Starlink Constellation Fleet Data

Orbital sunrise illuminating Earth's atmosphere, seen from the ISS

Credit: NASA

Part of a dataset collection on Hugging Face.

Dataset description

Daily health snapshots of the SpaceX Starlink constellation, derived from CelesTrak GP (General Perturbations) data. Tracks satellite count, orbital shells, operational status, and ISL capability across five inclination-based shells.

Starlink is the largest satellite constellation ever built, representing a fundamental shift in how broadband internet is delivered globally. SpaceX deploys satellites into five distinct orbital shells, each defined by its inclination and target altitude. The constellation operates in low Earth orbit (LEO) at altitudes between 328 km and 570 km, where orbital periods of roughly 90 minutes mean each satellite circles the Earth about 16 times per day.
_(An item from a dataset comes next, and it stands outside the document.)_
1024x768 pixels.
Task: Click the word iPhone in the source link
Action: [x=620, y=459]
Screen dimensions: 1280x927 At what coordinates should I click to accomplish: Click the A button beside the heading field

Understanding constellation health requires tracking each satellite through its lifecycle: initial deployment to a parking orbit, orbit raising via Hall-effect ion thrusters, operational service at target altitude, and eventual controlled deorbit. The mean motion derivative serves as a reliable proxy for whether a satellite is actively thrusting upward or decaying. The inter-satellite laser link (ISL) capability, rolled out starting in 2022, enables direct satellite-to-satellite routing without ground relay.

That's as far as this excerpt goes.